Il volontario di Protezione Civile può dirigere il traffico? La questione vede l’intervento del Movimento 5 Stelle, che ha scritto e depositato presso il Senato della Repubblica un’interrogazione parlamentare, la n.3-01946, rivolta al Presidente del Consiglio, per chiedere chiarimenti su una consuetudine che, in Italia, sta diventando sempre più usuale e continua: L’impiego dei volontari delle associazioni della Protezione Civile in azioni diverse rispetto a quelle originali proprie.

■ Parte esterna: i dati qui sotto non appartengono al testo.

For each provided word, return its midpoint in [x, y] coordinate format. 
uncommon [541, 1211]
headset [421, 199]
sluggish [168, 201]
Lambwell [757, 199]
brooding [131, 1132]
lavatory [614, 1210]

Anche questa volta il M5S è intervenuto accogliendo alcune preoccupazioni e perplessità espresse direttamente dai cittadini coinvolti nella vicenda.

“Non è ammissibile che per sopperire alle carenze di personale ed in molti casi ai danni causati da alcune manovre finanziarie, si finisca per sfruttare i volontari delle associazioni di protezione civile, chiamandoli a svolgere mansioni analoghe ai vigili urbani in materia di sicurezza e ordine pubblico” Ha dichiarato la prima firmataria dell’interrogazione, la senatrice cinque stelle Vilma Moronese.

15dul1jLa norma che regolamenta l’utilizzo della Protezione Civile recita quanto segue : “L’impiego dei volontari di protezione civile, stando alla legge istitutiva del servizio nazionale di protezione civile la 225/92, è consentito limitatamente al fine di tutelare la integrità della vita, i beni, gli insediamenti e l’ambiente dai danni o dal pericolo di danni derivanti da calamità naturali, da catastrofi e da altri eventi calamitosi.”

Come si evince dalla stessa interrogazione parlamentare, in particolare l’art. 3, comma 1, della legge n. 225 del 1992 e successive modificazioni recita: “Sono attività di protezione civile quelle volte alla previsione e alla prevenzione dei rischi, al soccorso delle popolazioni sinistrate e ad ogni altra attività necessaria e indifferibile, diretta al contrasto e al superamento dell’emergenza e alla mitigazione del rischio, connessa agli eventi di cui all’articolo 2.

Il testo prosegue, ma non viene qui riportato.